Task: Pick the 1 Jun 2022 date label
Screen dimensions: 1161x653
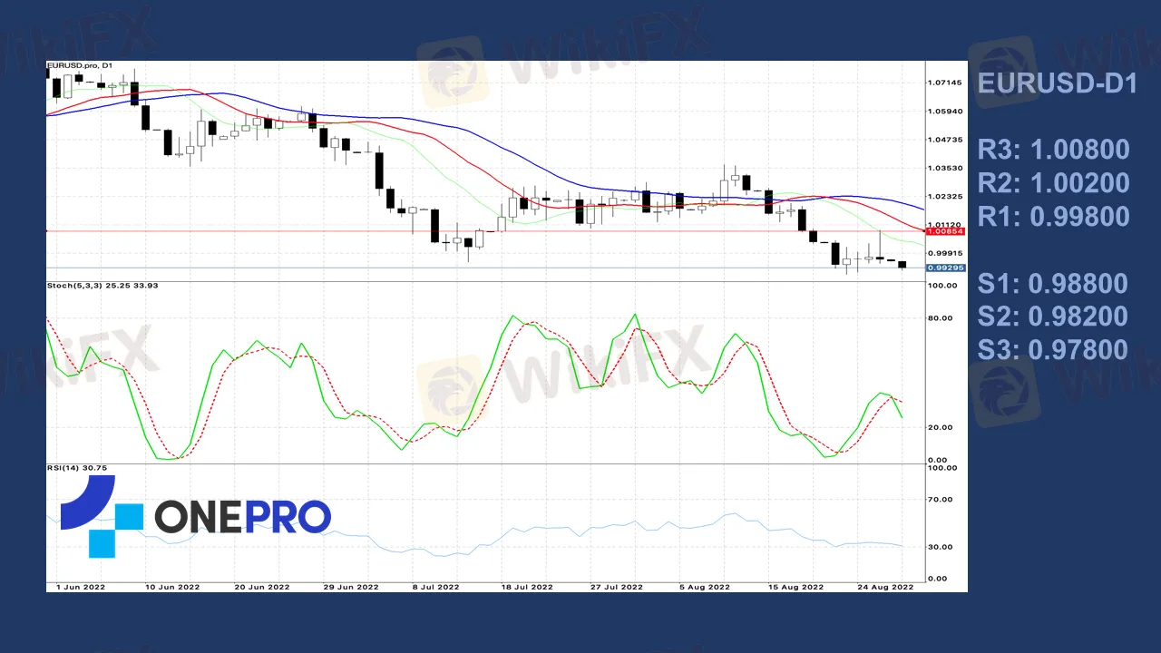Action: 80,587
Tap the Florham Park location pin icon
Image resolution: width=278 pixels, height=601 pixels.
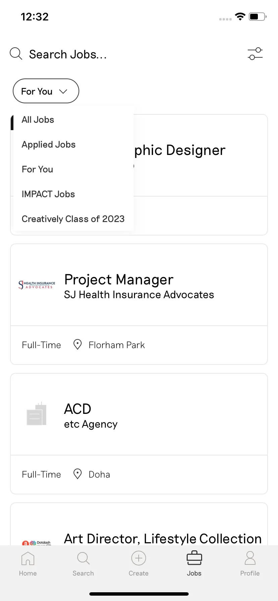pyautogui.click(x=78, y=344)
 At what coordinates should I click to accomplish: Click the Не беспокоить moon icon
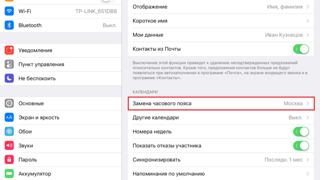click(x=9, y=78)
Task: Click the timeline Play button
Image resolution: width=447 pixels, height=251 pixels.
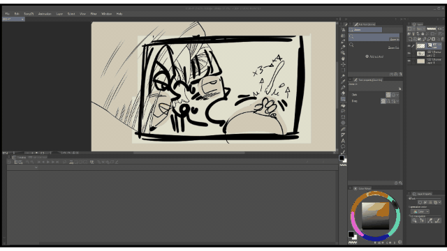Action: point(48,162)
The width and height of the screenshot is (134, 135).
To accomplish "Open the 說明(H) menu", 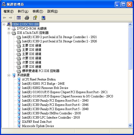I will coord(52,11).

=====

Reproduce every line in the data that has the word "Task" in it.

Task: Pick the 1 Jun 2022 date label
Task: Click the timeline Play button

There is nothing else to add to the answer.